Tevita Makasini
- Born: 1976 or 1977 (age 48–49) Tonga
- Other occupation: School tutor

Domestic
- Years: League / Role
- 2006–??: Football in Tonga / Assistant referee

International
- Years: League / Role
- 2006–present: FIFA listed / Assistant referee

= Tevita Makasini =

Tongan football referee

Tevita Makasini (born 1976 or 1977) is a Tongan football assistant referee and a member of the FIFA International Referees List and a prominent official at the Oceania Football Confederation.

== Career ==
Makasini is a secondary school tutor at Tailulu College in Nukuʻalofa. He began his international career in the mid-2000s by assisting referees Michael Hester of New Zealand and Norbert Hauata of French Polynesia. Aside from local football and tournaments within the OFC, Makasini was appointed to the 2010 FIFA World Cup in South Africa, serving in a single group stage match between South Korea and Greece. He was the first Tongan referee at a FIFA World Cup.

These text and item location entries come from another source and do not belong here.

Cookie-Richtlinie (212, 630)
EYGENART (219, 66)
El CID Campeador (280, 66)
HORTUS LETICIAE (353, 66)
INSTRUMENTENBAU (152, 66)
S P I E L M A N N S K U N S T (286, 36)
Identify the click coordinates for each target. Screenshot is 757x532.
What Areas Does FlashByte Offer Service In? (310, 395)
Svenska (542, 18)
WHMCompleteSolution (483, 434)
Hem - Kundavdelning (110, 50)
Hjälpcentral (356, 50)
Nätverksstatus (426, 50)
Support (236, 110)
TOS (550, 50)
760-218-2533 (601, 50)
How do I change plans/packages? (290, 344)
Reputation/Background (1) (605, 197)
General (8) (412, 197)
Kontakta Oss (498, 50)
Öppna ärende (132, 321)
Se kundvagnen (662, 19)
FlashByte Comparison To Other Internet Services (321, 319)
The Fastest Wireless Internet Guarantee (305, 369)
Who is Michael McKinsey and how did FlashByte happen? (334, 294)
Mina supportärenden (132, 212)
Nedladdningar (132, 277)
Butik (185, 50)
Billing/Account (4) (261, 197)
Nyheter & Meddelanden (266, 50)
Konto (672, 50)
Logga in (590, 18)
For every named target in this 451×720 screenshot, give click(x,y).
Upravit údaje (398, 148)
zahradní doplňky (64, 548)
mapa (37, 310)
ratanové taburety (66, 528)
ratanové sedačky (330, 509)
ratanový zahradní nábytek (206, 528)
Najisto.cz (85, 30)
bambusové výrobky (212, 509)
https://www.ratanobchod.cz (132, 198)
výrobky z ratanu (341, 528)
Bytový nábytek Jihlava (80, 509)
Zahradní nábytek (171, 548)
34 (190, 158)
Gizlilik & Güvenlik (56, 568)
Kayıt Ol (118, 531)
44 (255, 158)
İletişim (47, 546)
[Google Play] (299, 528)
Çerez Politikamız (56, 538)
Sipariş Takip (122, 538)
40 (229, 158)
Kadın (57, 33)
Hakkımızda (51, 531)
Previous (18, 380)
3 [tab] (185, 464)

In 2013, Makasini was selected for the FIFA U-17 World Cup in the United Arab Emirates, serving referee Hauata. One year later, he was appointed to the FIFA Club World Cup in Morocco, again alongside referee Hauata. In 2015, Makasini worked under referee Matthew Conger of New Zealand at the 2015 FIFA U-20 World Cup in New Zealand, serving in the games Qatar vs Colombia and Brazil vs North Korea. Makasini was chosen for two major competitions in 2017: the 2017 FIFA Club World Cup in the UAE and the 2017 FIFA U-20 World Cup in South Korea, serving in two matches (Costa Rica vs Zambia and South Africa vs Japan).

Makasini also took part in the men's tournament of the 2008 Summer Olympics in Beijing and the men's tournament of the 2016 Summer Olympics in Rio de Janeiro and, in 2018, was selected for the 2018 FIFA World Cup in Russia. In Russia, Makasini was part of the refereeing team of the group stage match between Nigeria and Iceland.